= WHAT IS BEING ASKED =
What is needed is a verbatim copy of all the records.

= SOURCE INFORMATION =
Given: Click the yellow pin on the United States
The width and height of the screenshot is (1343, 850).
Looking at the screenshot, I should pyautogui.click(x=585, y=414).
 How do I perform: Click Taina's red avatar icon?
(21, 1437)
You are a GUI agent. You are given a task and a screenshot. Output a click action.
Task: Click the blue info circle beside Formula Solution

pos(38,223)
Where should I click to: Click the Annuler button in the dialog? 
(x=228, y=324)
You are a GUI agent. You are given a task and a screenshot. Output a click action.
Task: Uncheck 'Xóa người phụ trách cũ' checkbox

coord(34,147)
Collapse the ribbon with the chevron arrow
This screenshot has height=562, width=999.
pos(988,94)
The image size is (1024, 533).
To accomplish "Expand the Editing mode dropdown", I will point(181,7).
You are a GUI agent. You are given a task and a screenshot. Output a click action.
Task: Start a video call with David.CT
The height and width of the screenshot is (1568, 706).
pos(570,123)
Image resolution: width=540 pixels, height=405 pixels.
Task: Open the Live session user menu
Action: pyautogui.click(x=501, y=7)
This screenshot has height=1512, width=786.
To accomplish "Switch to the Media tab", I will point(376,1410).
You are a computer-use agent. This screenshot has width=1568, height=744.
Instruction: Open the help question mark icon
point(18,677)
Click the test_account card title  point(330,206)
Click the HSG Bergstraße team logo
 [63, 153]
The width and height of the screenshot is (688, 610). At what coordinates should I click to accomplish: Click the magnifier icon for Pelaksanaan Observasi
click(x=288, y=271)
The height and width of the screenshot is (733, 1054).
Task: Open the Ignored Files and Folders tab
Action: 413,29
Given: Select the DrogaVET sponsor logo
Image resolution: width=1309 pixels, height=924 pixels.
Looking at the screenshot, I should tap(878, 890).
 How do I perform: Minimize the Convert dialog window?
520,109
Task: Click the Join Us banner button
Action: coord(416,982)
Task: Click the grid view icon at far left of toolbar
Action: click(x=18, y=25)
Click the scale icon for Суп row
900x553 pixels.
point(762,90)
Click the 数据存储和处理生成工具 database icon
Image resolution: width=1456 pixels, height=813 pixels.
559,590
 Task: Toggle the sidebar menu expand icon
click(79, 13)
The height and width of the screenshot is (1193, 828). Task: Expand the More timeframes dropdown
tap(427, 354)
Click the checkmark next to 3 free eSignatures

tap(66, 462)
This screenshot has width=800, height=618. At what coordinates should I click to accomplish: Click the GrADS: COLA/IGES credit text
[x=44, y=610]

= YOUR SOLUTION =
Given: Click the yellow pin on the United States
The width and height of the screenshot is (1343, 850).
Looking at the screenshot, I should pyautogui.click(x=585, y=414).
 How do I perform: Click Taina's red avatar icon?
(21, 1437)
You are a GUI agent. You are given a task and a screenshot. Output a click action.
Task: Click the blue info circle beside Formula Solution

pos(38,223)
Where should I click to: Click the Annuler button in the dialog? 
(x=228, y=324)
You are a GUI agent. You are given a task and a screenshot. Output a click action.
Task: Uncheck 'Xóa người phụ trách cũ' checkbox

coord(34,147)
Collapse the ribbon with the chevron arrow
This screenshot has height=562, width=999.
pos(988,94)
The image size is (1024, 533).
To accomplish "Expand the Editing mode dropdown", I will point(181,7).
You are a GUI agent. You are given a task and a screenshot. Output a click action.
Task: Start a video call with David.CT
The height and width of the screenshot is (1568, 706).
pos(570,123)
Image resolution: width=540 pixels, height=405 pixels.
Task: Open the Live session user menu
Action: pyautogui.click(x=501, y=7)
This screenshot has height=1512, width=786.
To accomplish "Switch to the Media tab", I will point(376,1410).
You are a computer-use agent. This screenshot has width=1568, height=744.
Instruction: Open the help question mark icon
point(18,677)
Click the test_account card title  point(330,206)
Click the HSG Bergstraße team logo
 [63, 153]
The width and height of the screenshot is (688, 610). At what coordinates should I click to accomplish: Click the magnifier icon for Pelaksanaan Observasi
click(x=288, y=271)
The height and width of the screenshot is (733, 1054).
Task: Open the Ignored Files and Folders tab
Action: 413,29
Given: Select the DrogaVET sponsor logo
Image resolution: width=1309 pixels, height=924 pixels.
Looking at the screenshot, I should tap(878, 890).
 How do I perform: Minimize the Convert dialog window?
520,109
Task: Click the Join Us banner button
Action: coord(416,982)
Task: Click the grid view icon at far left of toolbar
Action: click(x=18, y=25)
Click the scale icon for Суп row
900x553 pixels.
point(762,90)
Click the 数据存储和处理生成工具 database icon
Image resolution: width=1456 pixels, height=813 pixels.
559,590
 Task: Toggle the sidebar menu expand icon
click(79, 13)
The height and width of the screenshot is (1193, 828). Task: Expand the More timeframes dropdown
tap(427, 354)
Click the checkmark next to 3 free eSignatures

tap(66, 462)
This screenshot has width=800, height=618. At what coordinates should I click to accomplish: Click the GrADS: COLA/IGES credit text
[x=44, y=610]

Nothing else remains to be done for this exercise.